- _Exercise_:
Copy out each line featuring the string "agent" from the entries beneath.

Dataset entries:
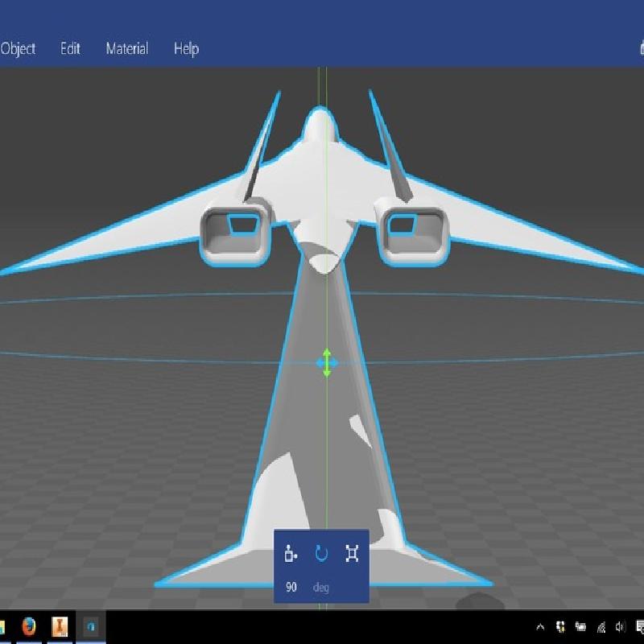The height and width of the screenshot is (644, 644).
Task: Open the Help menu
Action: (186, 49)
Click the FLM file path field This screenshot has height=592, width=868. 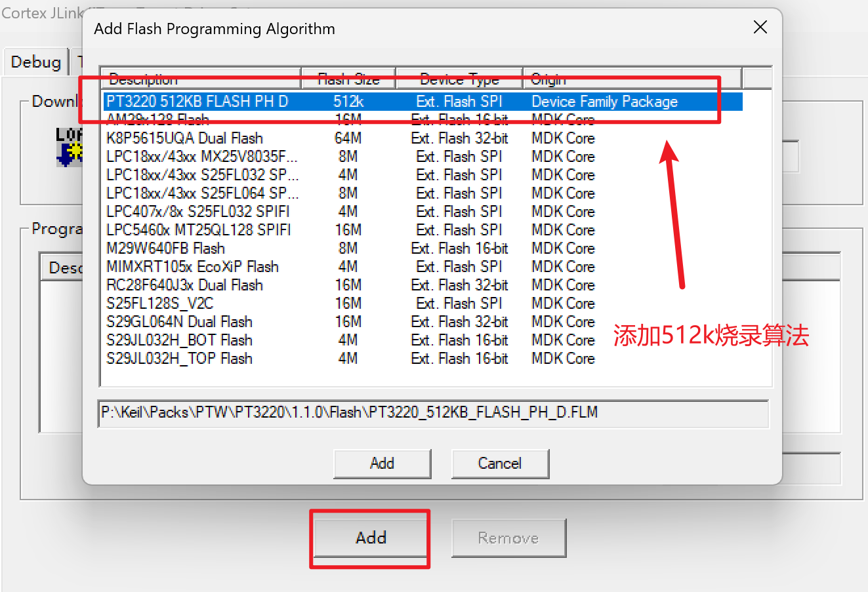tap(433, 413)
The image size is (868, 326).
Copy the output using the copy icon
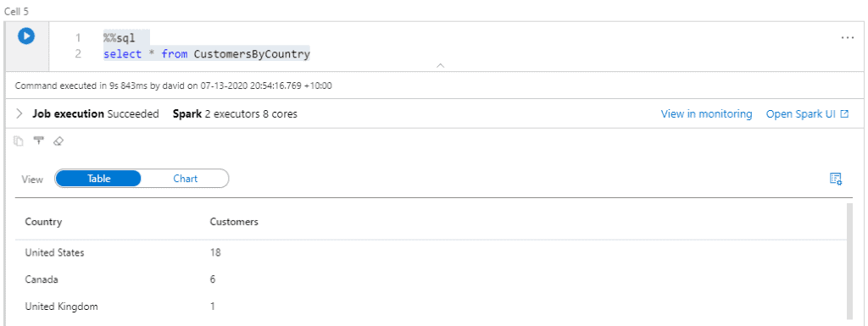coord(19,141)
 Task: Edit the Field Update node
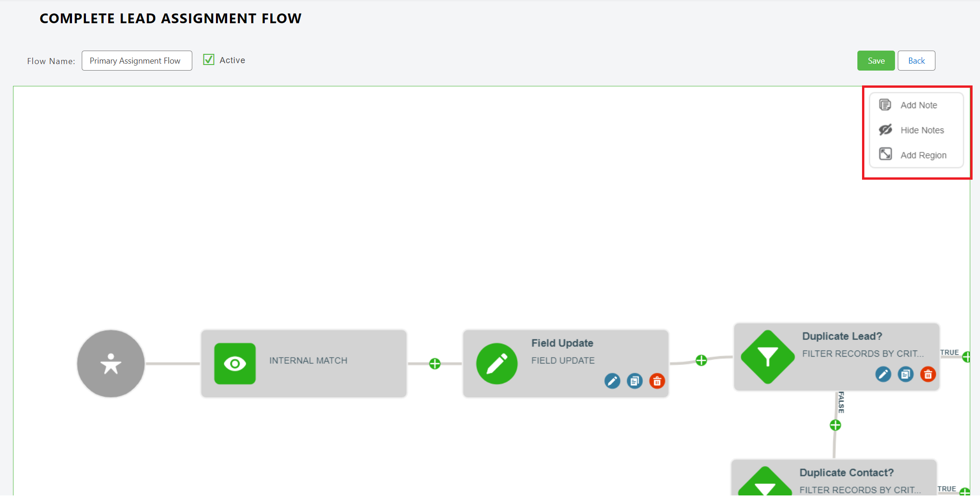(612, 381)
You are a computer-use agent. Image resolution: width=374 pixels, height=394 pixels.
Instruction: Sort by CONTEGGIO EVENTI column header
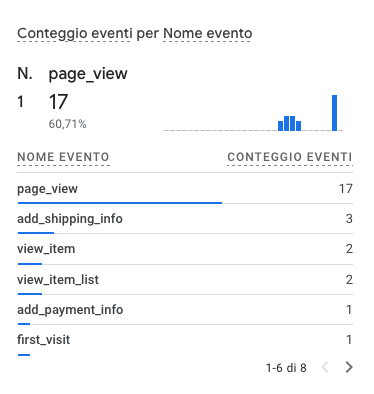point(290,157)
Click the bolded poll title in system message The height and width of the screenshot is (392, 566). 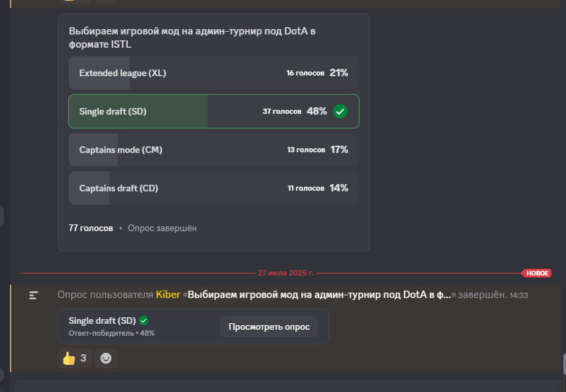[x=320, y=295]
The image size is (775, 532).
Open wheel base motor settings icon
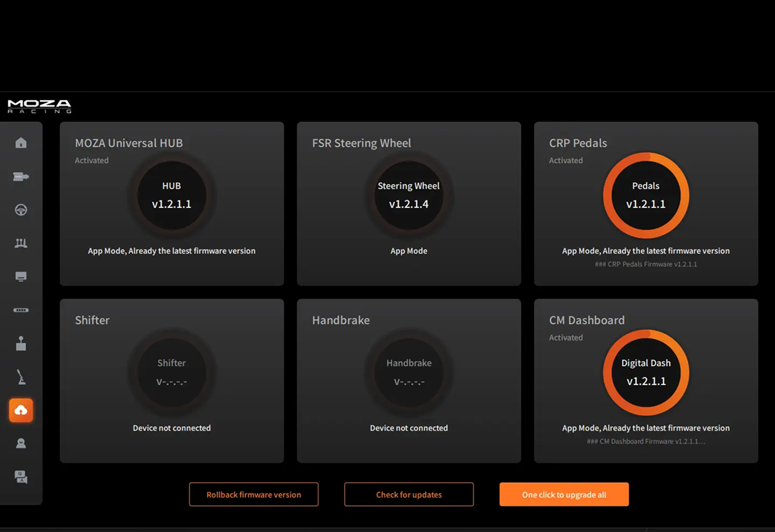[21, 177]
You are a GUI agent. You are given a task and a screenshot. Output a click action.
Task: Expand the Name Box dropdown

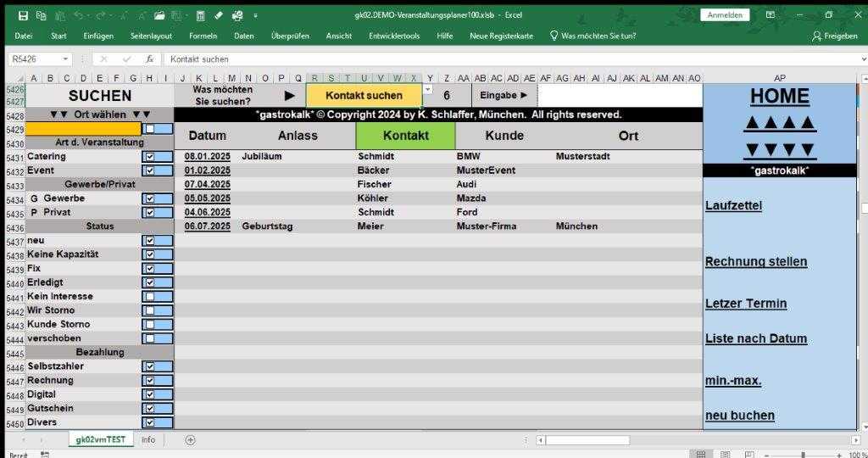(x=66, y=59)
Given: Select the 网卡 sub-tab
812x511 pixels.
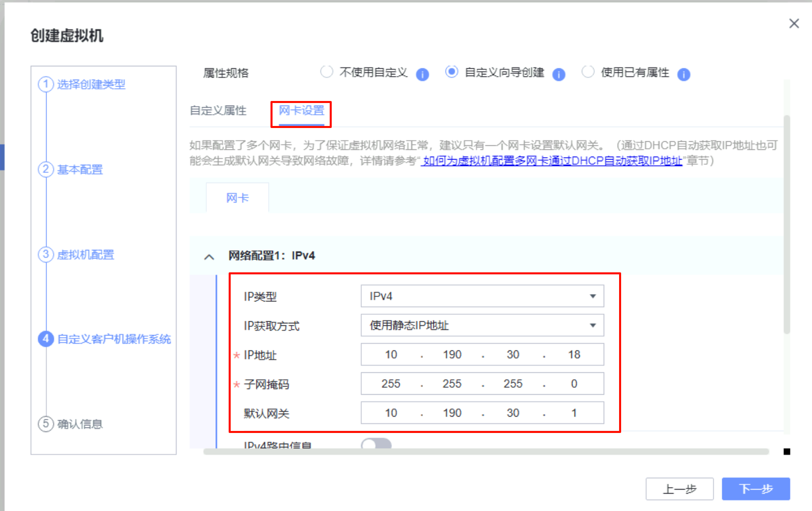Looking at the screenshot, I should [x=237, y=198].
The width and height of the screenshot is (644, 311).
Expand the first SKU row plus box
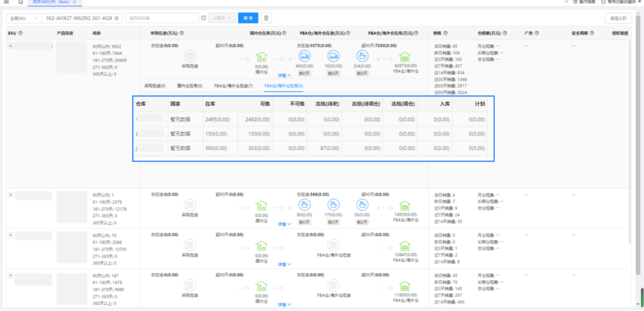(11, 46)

* * *

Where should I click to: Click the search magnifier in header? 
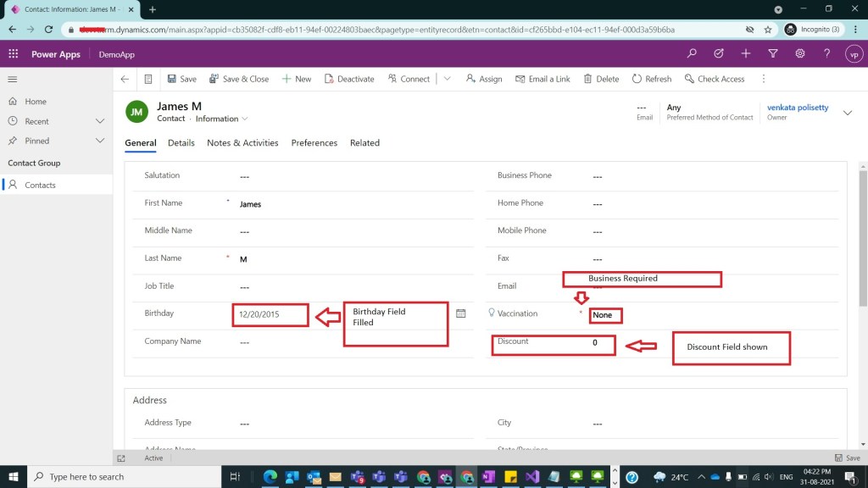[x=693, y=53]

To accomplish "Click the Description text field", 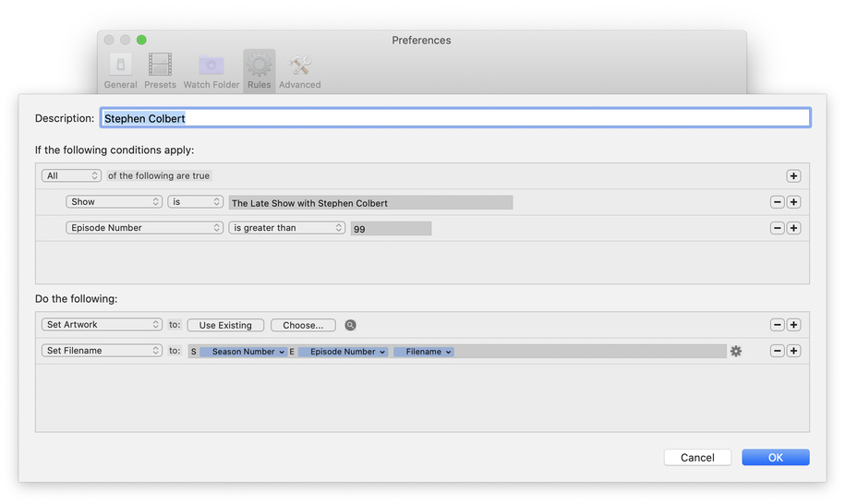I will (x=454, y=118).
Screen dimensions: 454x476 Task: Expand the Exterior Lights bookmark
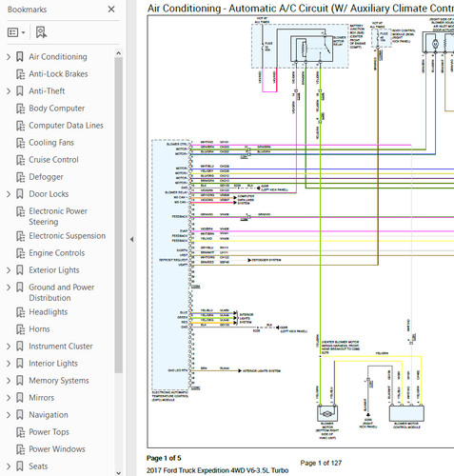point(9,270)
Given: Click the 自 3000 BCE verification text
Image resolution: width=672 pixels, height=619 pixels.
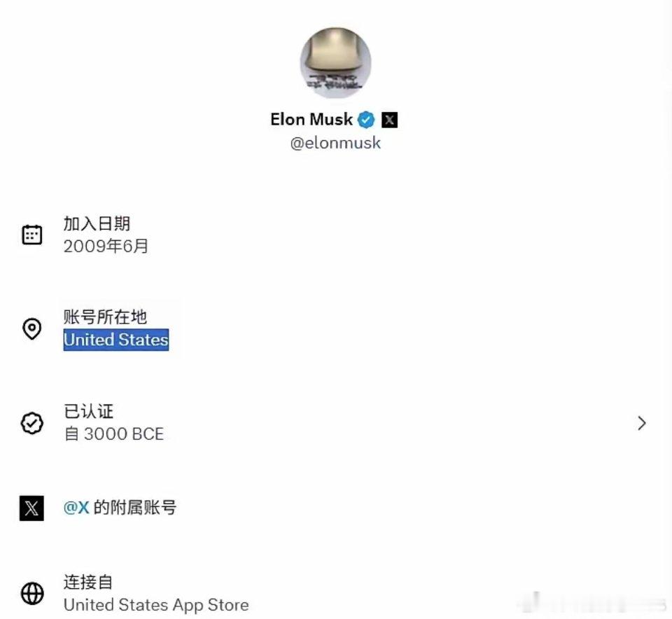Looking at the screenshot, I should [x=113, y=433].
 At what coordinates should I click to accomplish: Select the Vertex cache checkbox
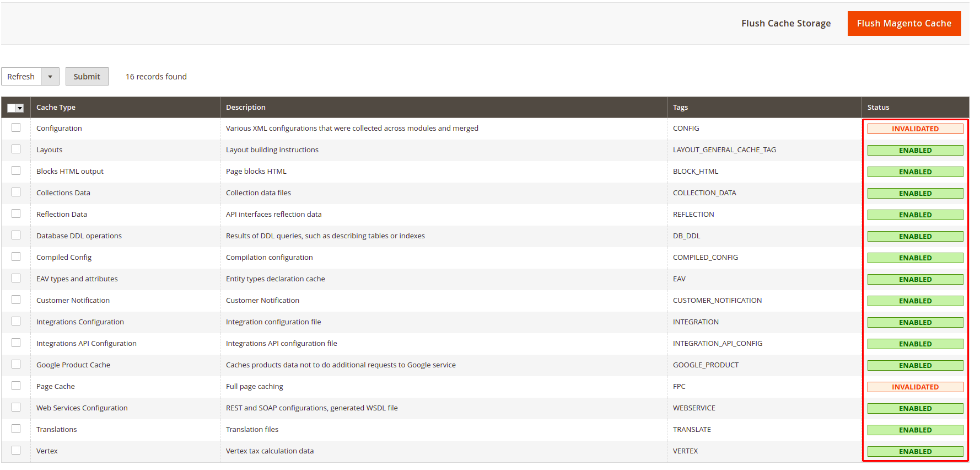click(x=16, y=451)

- _Output for this exercise_:
You are a computer-use agent. Image resolution: width=374 pixels, height=394 pixels.
You are a GUI agent. You are given a task and a screenshot. Output a click action.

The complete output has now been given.